This 19th-century gay Australian love story is about to get an Olympic-level twist.
What do a secret love story, Australian history, and the upcoming Olympic games have in common? Gay love, of course! With plans for the 2032 Olympics to be hosted (in part) by the Brisbane suburb of Herston, it’s as good a time as any to talk about how the place got its name.
Robert Herbert, the first-ever premier of the state of Queensland, wasn’t actually Australian, since the country was still under British rule at the time. The UK-born Herbert was given the newly-created post of premier at the age of just 28, after serving for some time as the private secretary to George Bowen, the state’s first governor.
By 1859, Herbert was fully in charge and got to appoint his own underlings, including an attorney general named John Bramston, a friend of Herbert’s from Oxford who became much more. In college, the two lodged together, though we don’t know precisely when their romantic relationship began. We do know, however, that they remained together for a period of years, shunning all other society in favor of nights spent at their country home.

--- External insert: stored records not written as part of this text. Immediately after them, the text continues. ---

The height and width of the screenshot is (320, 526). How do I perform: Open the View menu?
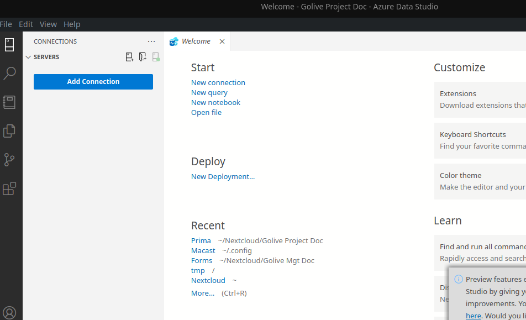[x=48, y=24]
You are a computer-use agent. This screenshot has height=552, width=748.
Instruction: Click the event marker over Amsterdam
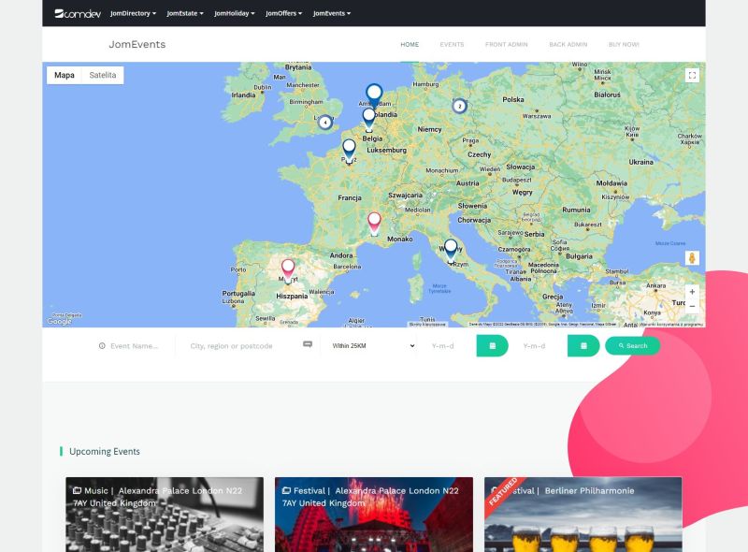coord(373,90)
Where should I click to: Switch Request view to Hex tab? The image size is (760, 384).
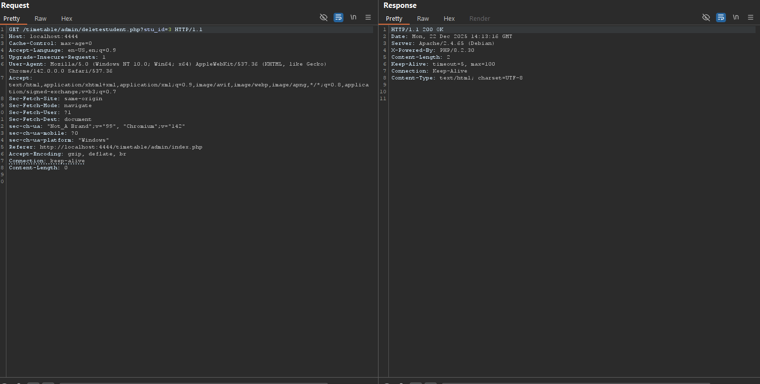point(67,19)
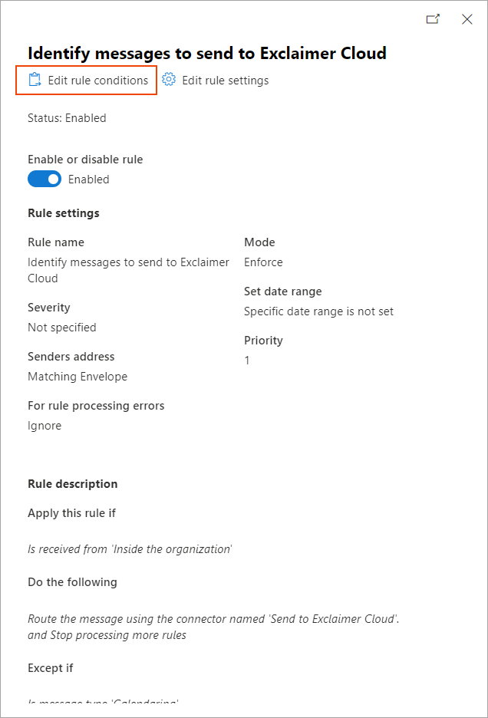Click the pop-out arrow icon at top right
The height and width of the screenshot is (718, 488).
[433, 19]
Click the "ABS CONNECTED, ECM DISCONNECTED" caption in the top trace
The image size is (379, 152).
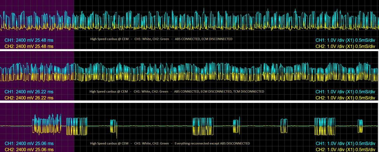click(203, 39)
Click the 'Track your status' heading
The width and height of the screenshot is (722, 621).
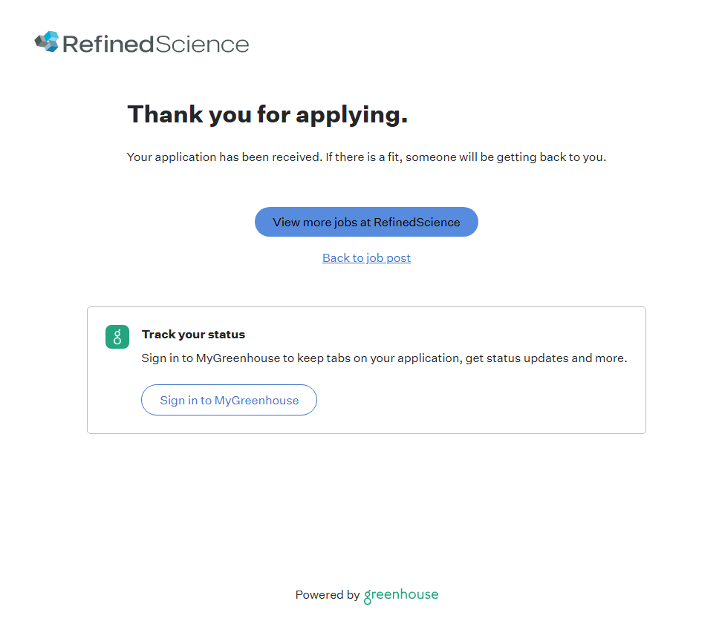click(x=193, y=335)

This home was a north Queensland farmhouse which they dubbed “Herston,” after a combination of both their names. Like many queer, upper-class couples of the time, their relationship was something of an open secret.
While the UK’s notorious anti-sodomy laws made it impossible for the two to identify as anything other than bachelor roommates, modern scholars have identified in Herbert’s private correspondence plenty of instances of the premier saying the quiet part out loud. When questioned about marriage, Herbert told his sister in a letter that the idea would only bring wretchedness to him. He was quite happy, it seems, living out his life with Bramston in privacy and contentment, until their split leading up to Bramston’s marriage to a woman in 1872.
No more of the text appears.